Sent from my SM-G920V using Tapatalk


----------



## KiwiPhil (Jun 2, 2008)

Looks like it took all of 8minutes for a troll to appear fos'l. 
But... not for me yet! I can see me getting my Giant Reign out more once I get some more stability back in my decrepit knee, and when my fitness gets better. I hope in a few months time when summer arrives down here that the reign will make more appearances. However, my 17yr old son has had his eyes on it as well.
However, I have been playing in the local streets with my younger son, on the Levo with it turned off...that's a good workout lol


----------



## fos'l (May 27, 2009)

KP, always fun to try and predict how long before an inane reply appears.


----------



## drboudreaux (Nov 1, 2004)

Fortunately, the truth can come forth relatively quickly.

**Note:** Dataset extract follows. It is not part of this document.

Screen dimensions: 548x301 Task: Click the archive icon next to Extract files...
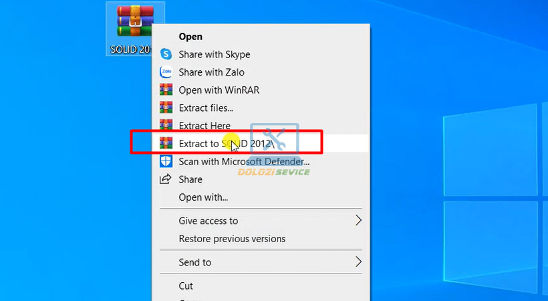point(165,108)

Sent from my SM-G920V using Tapatalk


----------



## AGarcia (Feb 20, 2012)

I bought my wife an e-mtb last year. She's 5'8" and 5'10", so her medium sized bike is within my range. I've ridden it myself about a dozen times. It's great for riding with other e-mtb riders. It's also great if my buddies decide to do a marathon fire road climb that I would otherwise have not interest in doing. But I mostly ride my own bikes. I generally don't mind the climbs (I climb slowly) and I thankfully have no health issues that require I ride an e-bike.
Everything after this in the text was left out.